Debugging Node.js Memory Leaks Step-by-Step
Thu Aug 14 2025
Memory climbing? Don't restart blindly—profile intentionally.
1. Capture a Heap Baseline
Run the service with:
NODE_OPTIONS="--inspect" node server.js
Open chrome://inspect
, take a heap snapshot.
2. Reproduce Growth
Trigger realistic traffic:
npx autocannon -c 50 -d 30 http://localhost:3000/api/test
Take a second snapshot when RSS has grown notably.
3. Compare Snapshots
In DevTools, use the Comparison view. Focus on:
- Detached DOM trees (if SSR + JSDOM tests)
- Growing arrays / Maps
- Retained closures capturing large objects
4. Look for Patterns
Common offenders:
- Caches without size limits
- EventEmitter listeners never removed
- Global arrays collecting requests
- setInterval without clear
5. Add Heap Dumps in Prod (Temporary)
import { writeHeapSnapshot } from "v8" process.on("SIGUSR2", () => { writeHeapSnapshot(`heap-${Date.now()}.heapsnapshot`) })
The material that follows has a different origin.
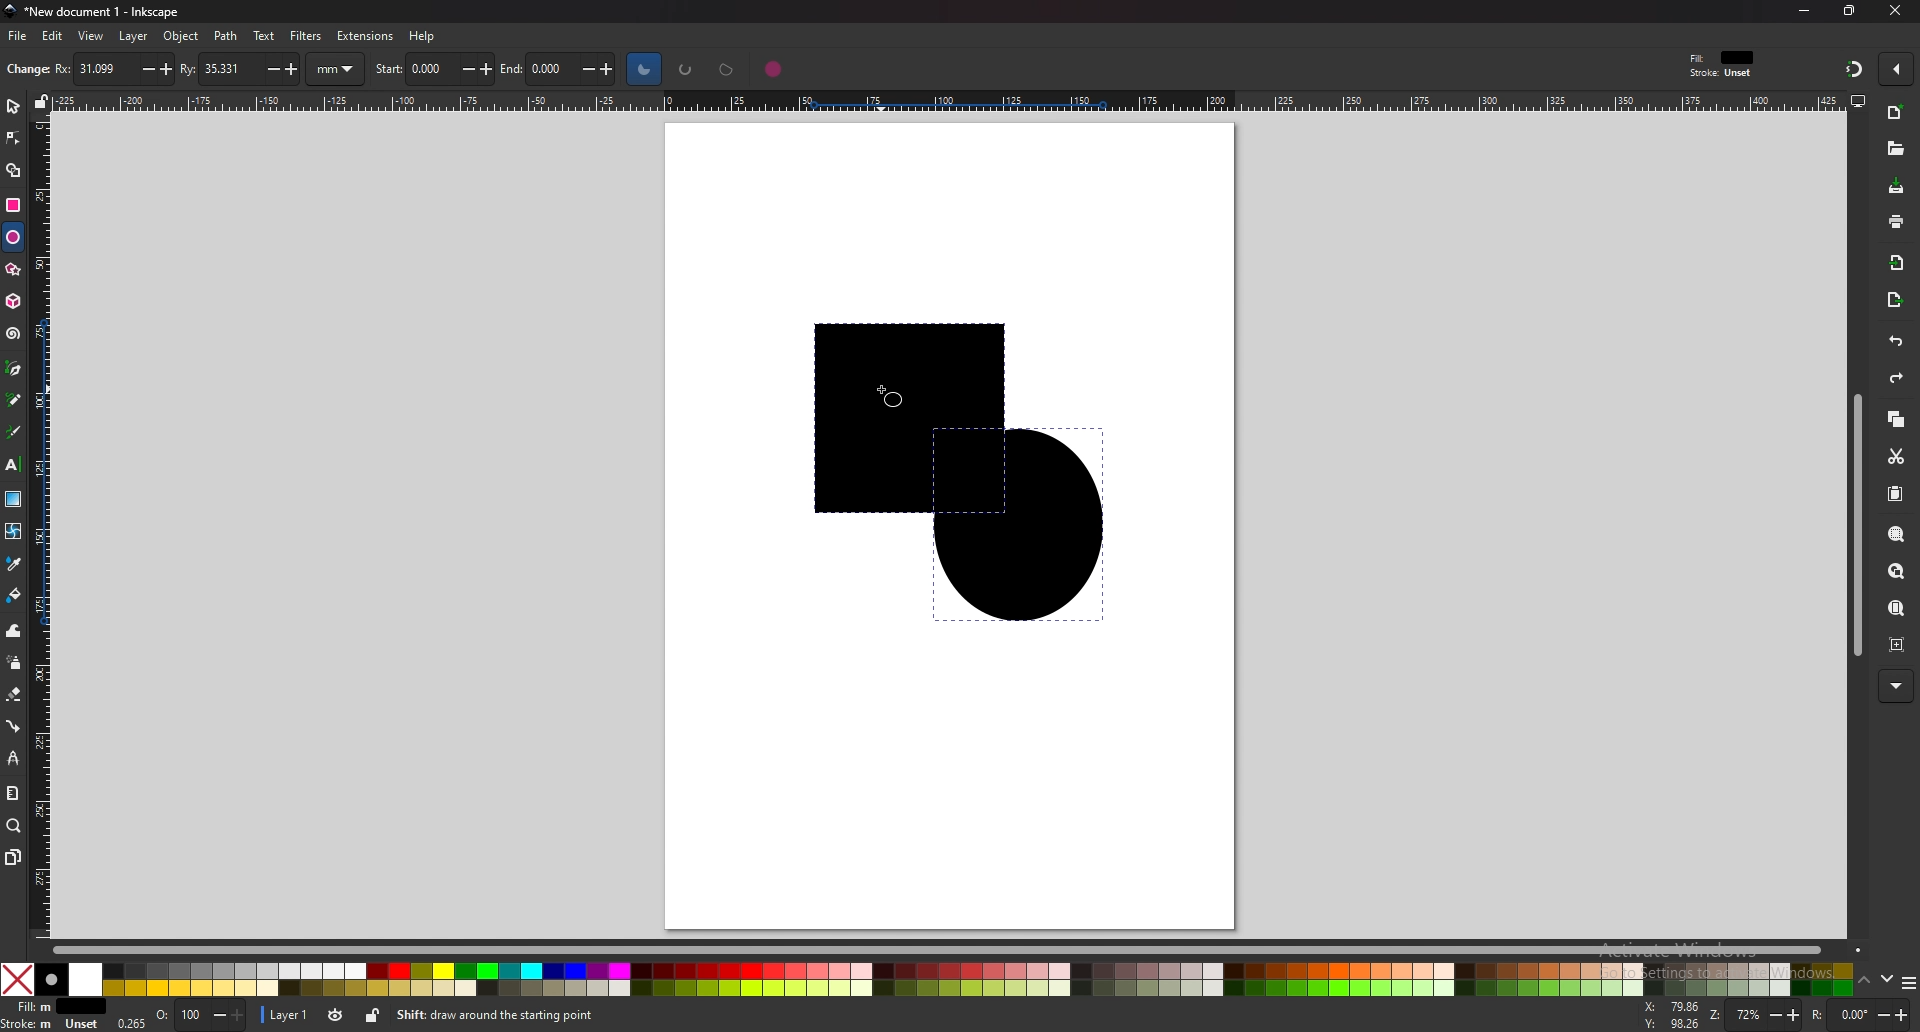 The width and height of the screenshot is (1920, 1032). What do you see at coordinates (1857, 100) in the screenshot?
I see `display options` at bounding box center [1857, 100].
Use only briefly; snapshots can be large.
6. Track Allocation Hotspots
Run with:
node --inspect --trace-gc --trace-gc-verbose server.js
Or use clinic heapprofiler
from Clinic.js.
7. Verify the Fix
After patching suspected code, repeat the load test. Compare RSS / heap stabilized plateau vs continuous slope.
8. Prevent Recurrence
- Add max size + eviction to caches (LRU)
- Monitor heap usage (percent of limit) in metrics
- Run periodic load tests in CI for critical services
9. Triage Checklist
Symptom timeline: Growth trigger (endpoint / job): Retained objects diff summary: Root cause: Fix implemented: Validation evidence: Preventative guardrails:
Leak resolved = predictable plateau under sustained load.